When I first heard the news about President Donald Trump’s announcement, my first reaction was this is a stupid move. However, the more I thought about it, the more I came to the conclusion that recognition of Jerusalem as Israel’s capital was not going to have an adverse effect on the Middle East.
I have always believed the entire city of Jerusalem belongs to Israel. For more than 3,000 years Jerusalem has been the center of Jewish life. Therefore, it is only natural that Israel would declare Jerusalem its capital.
Wednesday, Dec. 6, Trump made history when he recognized this reality. As expected, the Arab world denounced Trump’s action as did the rest of the world’s leaders.
At the end of the Six Day War in 1967, Israel annexed East Jerusalem and for the first time in 19 years, it was an open and united city. The Muslims and Christians controlled their religious sites, and the Jews controlled their religious sites. This was not the case before 1967.
Now the critics believe this will cause turmoil in the Arab world, and that the new policy will bring an end to the Israeli Palestinian peace process. But, take a look at the real world. Arab countries were in turmoil before the Dec. 6 announcement. And the Israeli Palestinian peace process was all but dead. Many also believe this move kills the two-state solution.
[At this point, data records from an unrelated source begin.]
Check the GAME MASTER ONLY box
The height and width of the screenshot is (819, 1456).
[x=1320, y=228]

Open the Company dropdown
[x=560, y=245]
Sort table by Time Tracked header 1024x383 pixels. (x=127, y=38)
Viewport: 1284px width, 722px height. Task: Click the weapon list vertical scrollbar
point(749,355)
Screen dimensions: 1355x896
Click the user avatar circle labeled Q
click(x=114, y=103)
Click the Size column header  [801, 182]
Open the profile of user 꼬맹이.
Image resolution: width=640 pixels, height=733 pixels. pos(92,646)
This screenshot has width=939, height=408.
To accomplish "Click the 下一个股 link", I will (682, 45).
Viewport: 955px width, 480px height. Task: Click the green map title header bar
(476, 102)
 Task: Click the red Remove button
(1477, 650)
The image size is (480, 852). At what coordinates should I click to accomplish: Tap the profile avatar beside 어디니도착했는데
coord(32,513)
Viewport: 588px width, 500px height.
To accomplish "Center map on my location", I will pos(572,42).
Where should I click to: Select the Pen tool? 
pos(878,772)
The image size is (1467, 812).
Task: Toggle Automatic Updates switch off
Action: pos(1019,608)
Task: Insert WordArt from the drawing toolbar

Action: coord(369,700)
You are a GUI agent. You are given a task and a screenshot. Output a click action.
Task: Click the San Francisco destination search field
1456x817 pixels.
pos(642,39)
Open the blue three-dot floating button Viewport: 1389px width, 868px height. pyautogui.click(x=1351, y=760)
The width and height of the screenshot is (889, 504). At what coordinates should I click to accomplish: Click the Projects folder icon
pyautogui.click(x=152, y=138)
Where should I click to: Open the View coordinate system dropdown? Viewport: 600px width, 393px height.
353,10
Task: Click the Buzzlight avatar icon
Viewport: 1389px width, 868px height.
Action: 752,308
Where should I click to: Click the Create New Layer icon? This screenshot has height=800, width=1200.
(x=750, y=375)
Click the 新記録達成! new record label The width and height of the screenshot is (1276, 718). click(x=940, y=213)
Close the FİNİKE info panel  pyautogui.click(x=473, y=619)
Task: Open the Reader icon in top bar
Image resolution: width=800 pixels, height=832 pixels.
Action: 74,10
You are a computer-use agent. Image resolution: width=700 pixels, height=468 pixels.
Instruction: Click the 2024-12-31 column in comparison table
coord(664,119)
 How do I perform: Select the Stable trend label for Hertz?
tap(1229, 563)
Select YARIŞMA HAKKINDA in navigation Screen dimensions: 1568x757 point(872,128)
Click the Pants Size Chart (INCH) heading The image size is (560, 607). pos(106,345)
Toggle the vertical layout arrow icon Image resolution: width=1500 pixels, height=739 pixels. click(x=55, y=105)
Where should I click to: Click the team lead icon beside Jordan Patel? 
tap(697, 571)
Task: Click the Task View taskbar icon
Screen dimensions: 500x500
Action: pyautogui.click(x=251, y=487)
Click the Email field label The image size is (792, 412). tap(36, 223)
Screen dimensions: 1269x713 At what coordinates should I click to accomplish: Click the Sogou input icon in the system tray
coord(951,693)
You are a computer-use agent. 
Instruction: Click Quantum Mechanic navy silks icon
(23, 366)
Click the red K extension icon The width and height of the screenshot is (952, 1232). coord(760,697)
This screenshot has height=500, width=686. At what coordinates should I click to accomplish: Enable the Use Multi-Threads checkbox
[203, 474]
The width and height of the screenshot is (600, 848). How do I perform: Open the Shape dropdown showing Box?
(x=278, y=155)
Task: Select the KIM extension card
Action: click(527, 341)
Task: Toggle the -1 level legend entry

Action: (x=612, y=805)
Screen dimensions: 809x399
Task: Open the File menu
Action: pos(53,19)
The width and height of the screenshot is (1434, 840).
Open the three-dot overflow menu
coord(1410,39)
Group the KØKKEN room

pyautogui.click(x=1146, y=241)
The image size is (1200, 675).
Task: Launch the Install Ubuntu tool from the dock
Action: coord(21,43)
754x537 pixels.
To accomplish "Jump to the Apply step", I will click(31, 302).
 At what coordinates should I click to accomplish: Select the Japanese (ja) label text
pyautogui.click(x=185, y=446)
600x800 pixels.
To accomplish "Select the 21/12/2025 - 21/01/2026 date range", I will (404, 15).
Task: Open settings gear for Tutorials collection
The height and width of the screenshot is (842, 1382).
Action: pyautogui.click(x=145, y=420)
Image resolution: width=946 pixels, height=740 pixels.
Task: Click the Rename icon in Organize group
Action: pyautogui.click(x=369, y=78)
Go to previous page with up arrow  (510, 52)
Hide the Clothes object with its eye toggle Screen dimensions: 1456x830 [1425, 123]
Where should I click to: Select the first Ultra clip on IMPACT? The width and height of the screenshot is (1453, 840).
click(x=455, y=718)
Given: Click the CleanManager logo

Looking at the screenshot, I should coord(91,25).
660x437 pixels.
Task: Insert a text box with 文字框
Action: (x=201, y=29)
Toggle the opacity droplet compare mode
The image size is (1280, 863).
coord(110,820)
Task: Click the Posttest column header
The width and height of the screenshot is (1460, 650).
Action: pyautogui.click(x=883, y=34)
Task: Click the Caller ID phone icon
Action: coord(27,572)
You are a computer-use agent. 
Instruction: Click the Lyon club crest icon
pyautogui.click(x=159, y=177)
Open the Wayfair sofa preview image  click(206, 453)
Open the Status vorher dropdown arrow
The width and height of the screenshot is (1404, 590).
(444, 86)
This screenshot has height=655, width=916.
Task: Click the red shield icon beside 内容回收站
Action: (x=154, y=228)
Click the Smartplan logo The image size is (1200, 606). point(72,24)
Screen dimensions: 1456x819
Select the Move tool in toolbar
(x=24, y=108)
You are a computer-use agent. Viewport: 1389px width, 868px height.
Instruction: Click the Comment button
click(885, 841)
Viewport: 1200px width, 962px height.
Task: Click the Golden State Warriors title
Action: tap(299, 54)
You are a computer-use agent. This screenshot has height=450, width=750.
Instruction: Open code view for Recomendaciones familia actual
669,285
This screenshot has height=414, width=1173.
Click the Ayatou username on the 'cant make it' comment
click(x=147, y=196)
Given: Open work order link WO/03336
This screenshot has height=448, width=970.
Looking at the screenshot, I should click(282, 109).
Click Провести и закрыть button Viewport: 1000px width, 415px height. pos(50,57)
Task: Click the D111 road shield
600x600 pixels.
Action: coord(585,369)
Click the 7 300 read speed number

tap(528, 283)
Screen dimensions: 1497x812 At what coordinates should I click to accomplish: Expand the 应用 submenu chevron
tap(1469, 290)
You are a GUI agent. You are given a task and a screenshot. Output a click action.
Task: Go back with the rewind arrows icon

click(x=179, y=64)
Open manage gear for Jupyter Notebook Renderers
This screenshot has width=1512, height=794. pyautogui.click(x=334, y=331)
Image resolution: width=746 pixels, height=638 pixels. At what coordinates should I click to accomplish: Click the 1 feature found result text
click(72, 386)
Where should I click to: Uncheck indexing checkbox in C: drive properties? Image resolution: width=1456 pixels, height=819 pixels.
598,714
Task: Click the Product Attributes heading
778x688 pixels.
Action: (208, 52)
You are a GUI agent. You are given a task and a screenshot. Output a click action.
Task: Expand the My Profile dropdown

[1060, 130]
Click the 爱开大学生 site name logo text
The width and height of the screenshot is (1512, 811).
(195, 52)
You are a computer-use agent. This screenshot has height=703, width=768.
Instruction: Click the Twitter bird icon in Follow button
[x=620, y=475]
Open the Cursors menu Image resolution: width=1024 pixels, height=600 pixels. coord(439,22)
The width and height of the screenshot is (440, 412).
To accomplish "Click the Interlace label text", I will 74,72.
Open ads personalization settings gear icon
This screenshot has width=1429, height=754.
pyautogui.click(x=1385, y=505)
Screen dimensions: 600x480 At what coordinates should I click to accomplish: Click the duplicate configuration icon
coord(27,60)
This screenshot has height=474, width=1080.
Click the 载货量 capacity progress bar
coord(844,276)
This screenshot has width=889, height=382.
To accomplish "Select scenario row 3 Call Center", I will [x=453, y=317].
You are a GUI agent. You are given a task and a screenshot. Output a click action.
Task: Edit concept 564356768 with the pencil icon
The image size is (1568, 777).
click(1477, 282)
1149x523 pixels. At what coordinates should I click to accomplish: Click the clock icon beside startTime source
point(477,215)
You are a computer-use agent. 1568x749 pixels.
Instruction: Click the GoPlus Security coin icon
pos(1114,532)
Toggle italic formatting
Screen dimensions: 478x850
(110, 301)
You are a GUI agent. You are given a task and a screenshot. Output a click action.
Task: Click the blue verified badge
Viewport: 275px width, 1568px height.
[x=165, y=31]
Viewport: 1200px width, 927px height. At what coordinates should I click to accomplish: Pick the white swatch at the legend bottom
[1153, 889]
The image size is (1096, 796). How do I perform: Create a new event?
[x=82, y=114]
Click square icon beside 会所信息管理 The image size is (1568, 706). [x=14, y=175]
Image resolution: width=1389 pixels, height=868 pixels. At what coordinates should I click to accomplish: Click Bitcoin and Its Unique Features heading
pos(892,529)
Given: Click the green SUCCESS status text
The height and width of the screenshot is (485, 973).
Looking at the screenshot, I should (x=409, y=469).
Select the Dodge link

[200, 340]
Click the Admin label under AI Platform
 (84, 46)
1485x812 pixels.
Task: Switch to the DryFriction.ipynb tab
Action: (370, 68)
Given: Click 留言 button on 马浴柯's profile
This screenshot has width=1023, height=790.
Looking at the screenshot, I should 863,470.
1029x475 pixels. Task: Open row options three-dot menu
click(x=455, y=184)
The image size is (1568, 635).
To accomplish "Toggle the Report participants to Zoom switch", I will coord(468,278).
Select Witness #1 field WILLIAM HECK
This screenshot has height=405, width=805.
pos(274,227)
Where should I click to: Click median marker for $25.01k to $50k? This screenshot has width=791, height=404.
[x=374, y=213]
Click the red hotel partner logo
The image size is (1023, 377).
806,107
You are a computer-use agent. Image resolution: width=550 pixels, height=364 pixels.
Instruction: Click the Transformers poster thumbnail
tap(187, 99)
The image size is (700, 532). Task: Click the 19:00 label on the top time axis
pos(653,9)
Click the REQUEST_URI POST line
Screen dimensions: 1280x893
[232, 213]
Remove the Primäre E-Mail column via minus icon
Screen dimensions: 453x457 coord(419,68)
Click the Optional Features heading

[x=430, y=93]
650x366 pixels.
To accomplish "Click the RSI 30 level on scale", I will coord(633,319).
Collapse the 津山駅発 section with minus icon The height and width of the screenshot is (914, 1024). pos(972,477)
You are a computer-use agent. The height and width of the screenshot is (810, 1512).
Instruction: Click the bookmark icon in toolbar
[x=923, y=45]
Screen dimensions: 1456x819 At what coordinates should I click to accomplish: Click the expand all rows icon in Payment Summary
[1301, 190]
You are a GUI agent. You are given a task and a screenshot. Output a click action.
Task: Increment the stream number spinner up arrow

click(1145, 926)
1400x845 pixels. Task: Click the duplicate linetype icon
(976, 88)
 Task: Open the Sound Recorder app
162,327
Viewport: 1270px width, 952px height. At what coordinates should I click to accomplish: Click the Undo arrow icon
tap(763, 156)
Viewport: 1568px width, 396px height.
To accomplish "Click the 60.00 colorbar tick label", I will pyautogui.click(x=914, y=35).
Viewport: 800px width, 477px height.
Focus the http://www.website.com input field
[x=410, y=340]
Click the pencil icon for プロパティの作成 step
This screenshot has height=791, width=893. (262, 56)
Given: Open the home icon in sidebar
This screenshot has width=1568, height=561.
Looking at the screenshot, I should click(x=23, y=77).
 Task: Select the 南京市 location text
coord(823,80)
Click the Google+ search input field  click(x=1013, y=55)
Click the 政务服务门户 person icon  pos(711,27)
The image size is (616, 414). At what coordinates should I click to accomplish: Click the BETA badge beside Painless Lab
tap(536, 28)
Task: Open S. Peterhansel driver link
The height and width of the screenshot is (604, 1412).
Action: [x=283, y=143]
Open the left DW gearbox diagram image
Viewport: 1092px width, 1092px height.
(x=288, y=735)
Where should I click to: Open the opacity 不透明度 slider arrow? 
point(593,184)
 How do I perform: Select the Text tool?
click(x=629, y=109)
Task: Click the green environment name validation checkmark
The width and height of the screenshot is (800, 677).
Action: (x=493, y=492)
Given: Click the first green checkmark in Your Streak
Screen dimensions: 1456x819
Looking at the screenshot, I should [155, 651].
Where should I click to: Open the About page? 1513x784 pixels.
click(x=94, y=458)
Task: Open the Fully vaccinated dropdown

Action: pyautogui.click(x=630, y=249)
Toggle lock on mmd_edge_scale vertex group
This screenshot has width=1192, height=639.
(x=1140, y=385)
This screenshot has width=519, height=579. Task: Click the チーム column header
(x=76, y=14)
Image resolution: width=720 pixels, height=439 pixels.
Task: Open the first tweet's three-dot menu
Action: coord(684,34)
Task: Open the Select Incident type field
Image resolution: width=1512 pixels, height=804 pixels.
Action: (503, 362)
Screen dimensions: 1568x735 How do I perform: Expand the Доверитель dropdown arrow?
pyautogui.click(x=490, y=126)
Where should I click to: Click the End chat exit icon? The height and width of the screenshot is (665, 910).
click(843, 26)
People seem to forget the U.S. Congress was the first to recognize Jerusalem as Israel’s capital in 1995 with the passage of legislation requiring the U.S. to move its embassy from Tel Aviv to Jerusalem. Since that time every U.S. president has signed a six-month waiver to keep the embassy move on hold.
Let us look at the situation as it actually is. First, Trump promised to move the embassy to Jerusalem during the 2016 campaign. Some suggest by keeping this promise, Trump’s credibility has increased with the Arabs because he keeps his word.
Second, neither Trump nor Israel has made any indication there would be changes in the way Jerusalem is governed. The city will still be united and open. The religious sites will still be controlled by the various religions. And Trump indicated there still could be negotiations on some kind of arrangement regarding Jerusalem in a peace accord.
Third, nowhere did Trump say that recognition would be the end of a two-state solution. Trump has always said if this is what Israel and the Palestinians agree to he will support it.
Fourth, the U.S. is still the only country that can broker a Middle East peace. Russia allied with Iran would not be acceptable to either side as a legitimate broker. What country would be willing or capable to make the financial commitment as the US did to ensure the peace treaty between Israel and Egypt in 1979?
Finally, the Arab world needs the U.S. in its confrontation with Iran. Saudi Arabia would not risk dealing with Iran alone. To take this a little further, the secret alliance between Israel and some Arab states in regards to Iran is only going to strengthen because it is beneficial to both.
Trump has decided the old Middle East policy is not working. One thing is necessary we must accept the facts as they are. Recognizing Jerusalem will not be a barrier to peace. A recent Wall Street Journal editorial made clear, “If the movement of an American Embassy that was signaled more than 20 years ago is enough to scuttle peace talks, then maybe the basis for peace doesn’t yet exist.”
If the Palestinians truly want their own state and if they truly want peace, they will recognize Israel’s right to exist and negotiate a peace accord.
Gary Porter is a long-time businessman in North Dakota where also served two terms in the North Dakota House of Representatives and was the Republican candidate for Congress in 1994. He served as the chairman and executive director of the North Dakota Republican Party. He now lives in Plymouth and has joined the JCRC’s Speakers Bureau.